PROBLEM TO WORK ON:
Count all lines holding "This" in the data below and say the number, nothing more.

(Saved data entries)
##########
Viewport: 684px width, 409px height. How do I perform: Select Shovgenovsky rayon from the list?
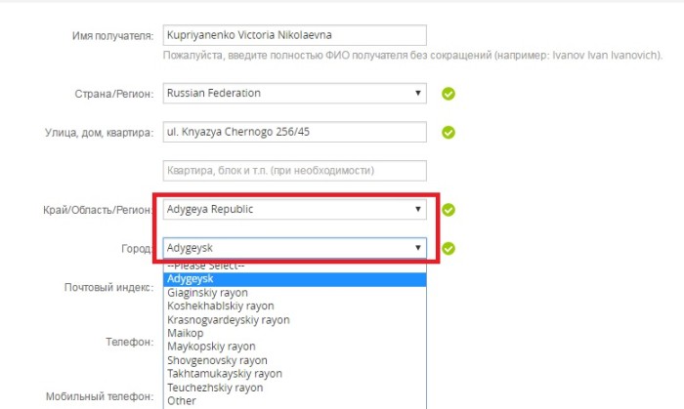pyautogui.click(x=294, y=360)
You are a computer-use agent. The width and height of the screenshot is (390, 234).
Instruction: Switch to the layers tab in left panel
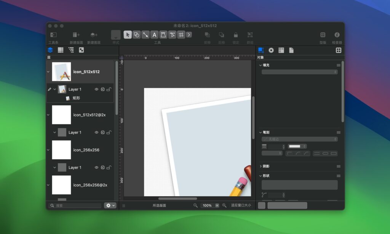[50, 50]
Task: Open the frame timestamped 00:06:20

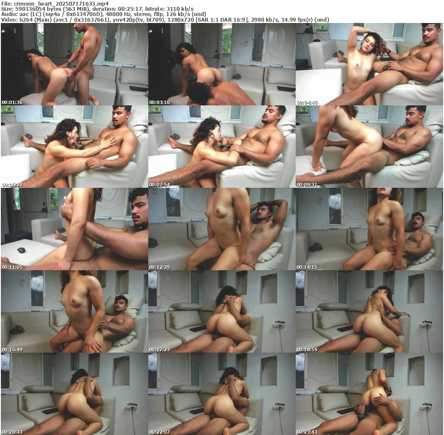Action: point(74,147)
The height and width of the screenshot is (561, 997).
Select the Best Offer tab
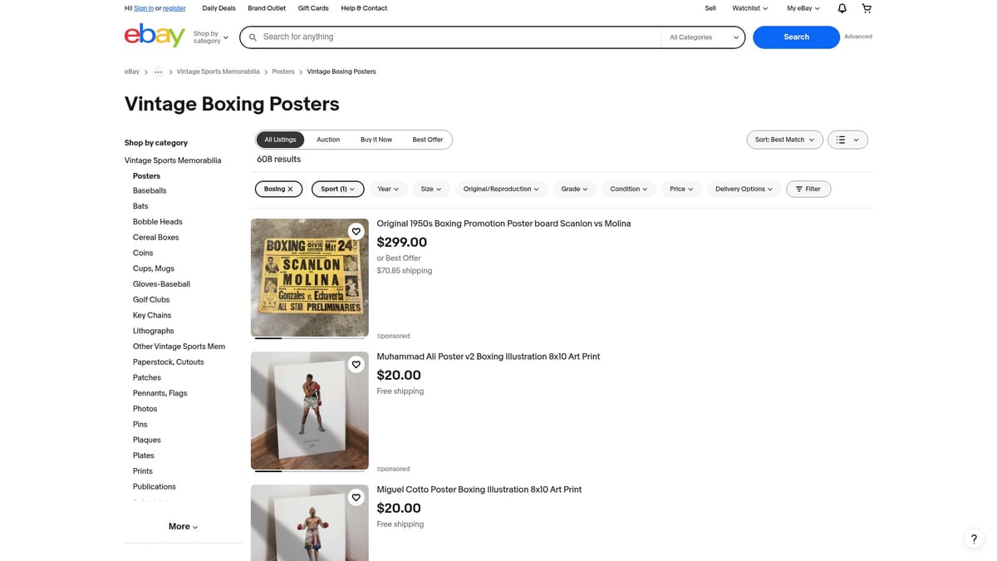click(427, 139)
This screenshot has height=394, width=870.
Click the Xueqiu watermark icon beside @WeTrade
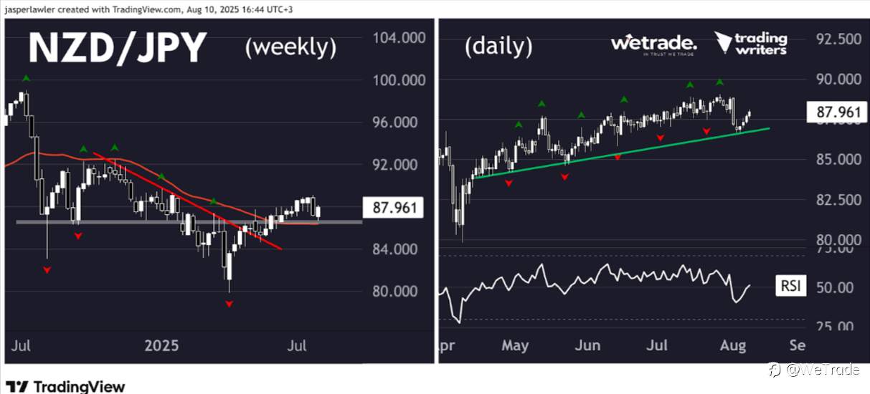[x=775, y=370]
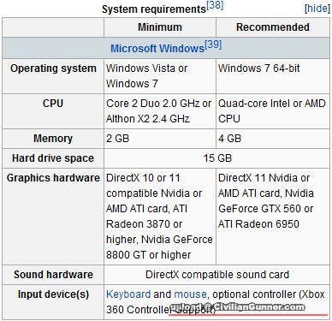The image size is (332, 321).
Task: Open the mouse link
Action: tap(190, 294)
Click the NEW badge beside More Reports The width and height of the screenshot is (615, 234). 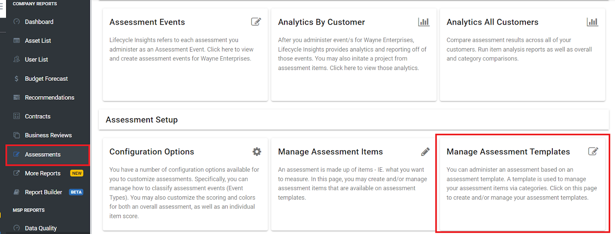pos(76,173)
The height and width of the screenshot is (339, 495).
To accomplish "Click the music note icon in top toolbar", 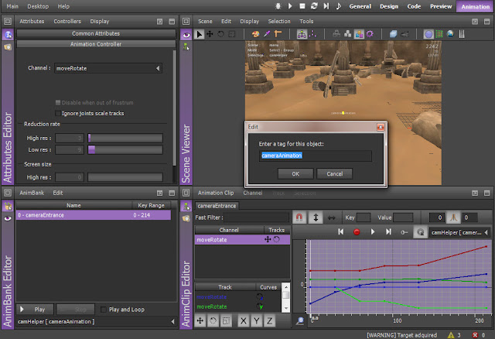I will coord(339,5).
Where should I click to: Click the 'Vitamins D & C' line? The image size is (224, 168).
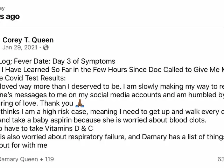coord(47,128)
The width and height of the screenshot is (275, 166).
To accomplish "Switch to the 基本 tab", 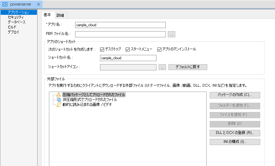I will click(47, 15).
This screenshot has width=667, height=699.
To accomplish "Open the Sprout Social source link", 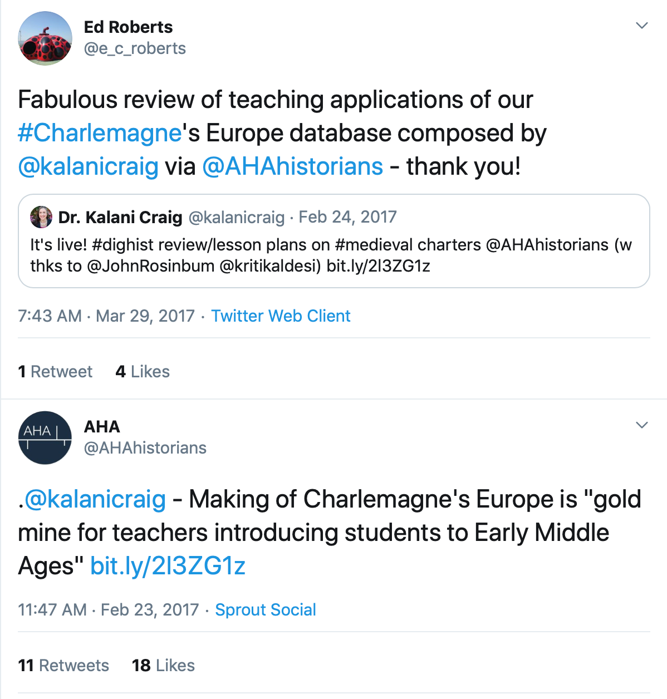I will (266, 610).
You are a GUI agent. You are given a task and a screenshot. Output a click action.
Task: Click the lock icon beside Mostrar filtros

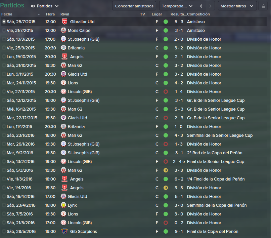pos(263,6)
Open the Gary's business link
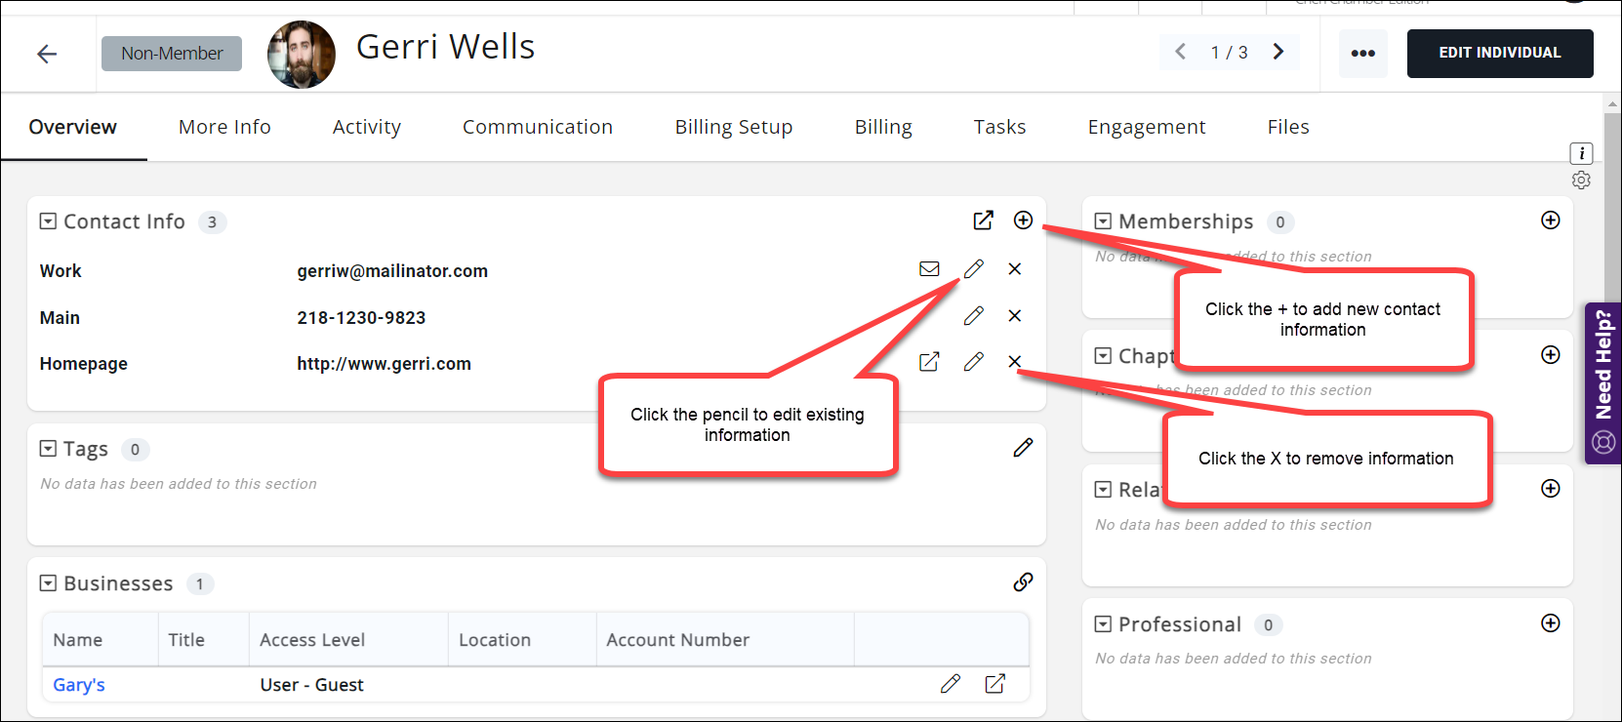The width and height of the screenshot is (1622, 722). coord(79,685)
##########
REPLY:
2